9.1Categories of Significant Properties
Significant properties are defined as “those characteristics of digital objects that must be preserved over time in order to ensure the continued accessibility, usability, and meaning of the objects” [15]. In considering what significant properties would apply to software, we need consider the following seven general categories of features which characterise software.
-
Functionality Software is typically characterised by what it does. This may be in terms of its input and outputs, a description of its operation and algorithm, or a more semantic-based description of its functionality in terms of the domain it addresses. All these levels may be significant and should be considered for preservation.
-
Software Composition. Typically software is composed of several components. Normally these would include binary files, source code modules and subroutines, installation scripts, usage documentation, and user manuals and tutorials. A more complete record may include requirements and design documentation, in a variety of software engineering notations (for example UML), test cases and harnesses, prototypes, even in some cases, formal proofs. These items each have their own significant properties, some of which are the properties of their own digital object type, e.g. of documents or of data for test data. The relationships between these items need to be maintained. Further, software typically goes through many versions, as errors are corrected, functionality changed, and the environment (hardware, operating system, software libraries) evolves. Earlier versions may need to be recalled to reproduce particular behaviour. Again the complex relationships need to be maintained.
-
Provenance and Ownership. The provenance and ownership of the software should be recorded. Different software components have different and complex licensing conditions. In order to maintain the usability of software, these need to be considered in the preservation planning.
-
User Interaction. If complete applications are preserved, there is also the question of the human-computer interaction, including the inputs which a user enters through a keyboard, pointing device or other input devices, such as web cameras or speech devices, and the outputs to screens, plotters, sound processors or other output devices. The Look and Feel and the model of user interaction can play a significant factor in the usability of the software and therefore should be considered amongst its significant properties. If using a tool such as a Web browser or a Java platform to provide an interface, then client libraries need to be taken into account.
-
Software Environment. The correct operation of the software is dependent on a wider environment including; hardware platform, operating system, programming languages and compilers, software libraries, other software packages, and access to peripherals (e.g. a high-definition graphics system may run differently according to the resolution of the display). Each of these factors is not in the direct control of the software developer, and each also goes through a series of versions. Such dependencies must be recorded. Further, artefacts have different requirements on their environments. Binaries usually require an exact match of the environment to function; source code may function with a different environment, given a compatible compiler and libraries; while designs may be reproducible even with different programming language, given sufficient effort to recode.

[Item-finding records]
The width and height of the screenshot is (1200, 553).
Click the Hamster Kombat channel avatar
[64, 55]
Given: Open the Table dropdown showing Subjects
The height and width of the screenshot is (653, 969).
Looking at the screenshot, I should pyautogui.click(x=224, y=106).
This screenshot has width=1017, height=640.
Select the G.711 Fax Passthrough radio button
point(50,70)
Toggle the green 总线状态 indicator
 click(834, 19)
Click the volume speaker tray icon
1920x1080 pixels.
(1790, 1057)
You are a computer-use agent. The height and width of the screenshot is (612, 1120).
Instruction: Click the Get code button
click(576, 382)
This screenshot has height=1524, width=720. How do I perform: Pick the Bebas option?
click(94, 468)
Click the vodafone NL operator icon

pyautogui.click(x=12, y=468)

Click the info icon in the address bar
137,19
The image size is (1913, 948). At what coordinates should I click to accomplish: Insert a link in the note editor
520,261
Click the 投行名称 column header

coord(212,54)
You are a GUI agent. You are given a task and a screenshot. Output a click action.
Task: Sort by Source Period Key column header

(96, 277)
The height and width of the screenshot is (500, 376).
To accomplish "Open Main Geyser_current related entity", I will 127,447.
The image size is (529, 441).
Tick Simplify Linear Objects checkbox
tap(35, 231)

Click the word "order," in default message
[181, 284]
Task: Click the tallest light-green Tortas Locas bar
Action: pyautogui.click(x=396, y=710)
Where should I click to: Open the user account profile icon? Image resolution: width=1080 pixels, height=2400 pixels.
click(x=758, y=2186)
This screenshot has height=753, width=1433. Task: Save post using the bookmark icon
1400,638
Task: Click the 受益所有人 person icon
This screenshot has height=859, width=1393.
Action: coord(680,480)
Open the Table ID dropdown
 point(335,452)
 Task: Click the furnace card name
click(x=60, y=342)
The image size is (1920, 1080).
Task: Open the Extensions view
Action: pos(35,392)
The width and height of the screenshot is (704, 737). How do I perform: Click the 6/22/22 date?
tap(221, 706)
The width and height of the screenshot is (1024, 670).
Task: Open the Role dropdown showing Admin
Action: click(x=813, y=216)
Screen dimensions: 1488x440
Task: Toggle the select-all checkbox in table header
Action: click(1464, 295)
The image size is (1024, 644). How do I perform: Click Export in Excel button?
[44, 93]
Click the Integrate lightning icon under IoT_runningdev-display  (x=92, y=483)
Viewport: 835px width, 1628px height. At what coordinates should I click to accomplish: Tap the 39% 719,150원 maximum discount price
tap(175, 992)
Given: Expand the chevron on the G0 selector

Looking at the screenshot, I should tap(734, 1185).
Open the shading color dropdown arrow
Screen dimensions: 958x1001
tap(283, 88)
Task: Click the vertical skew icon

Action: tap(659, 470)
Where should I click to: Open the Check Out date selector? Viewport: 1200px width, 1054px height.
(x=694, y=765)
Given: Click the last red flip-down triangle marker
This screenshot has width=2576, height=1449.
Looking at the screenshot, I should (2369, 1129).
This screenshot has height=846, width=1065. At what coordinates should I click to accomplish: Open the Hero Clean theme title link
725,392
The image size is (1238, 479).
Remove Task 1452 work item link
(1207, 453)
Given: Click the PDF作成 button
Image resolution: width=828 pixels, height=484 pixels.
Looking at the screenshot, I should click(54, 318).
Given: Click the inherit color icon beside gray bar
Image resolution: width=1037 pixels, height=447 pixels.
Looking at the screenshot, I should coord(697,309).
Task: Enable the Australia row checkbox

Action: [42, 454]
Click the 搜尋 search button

#### Problem requirements:
Reproduce the passage on significant properties of software word for word, starting with "9.1Categories of Significant" and going on through "which characterise software.".

#### Complete answer:
9.1Categories of Significant Properties
Significant properties are defined as “those characteristics of digital objects that must be preserved over time in order to ensure the continued accessibility, usability, and meaning of the objects” [15]. In considering what significant properties would apply to software, we need consider the following seven general categories of features which characterise software.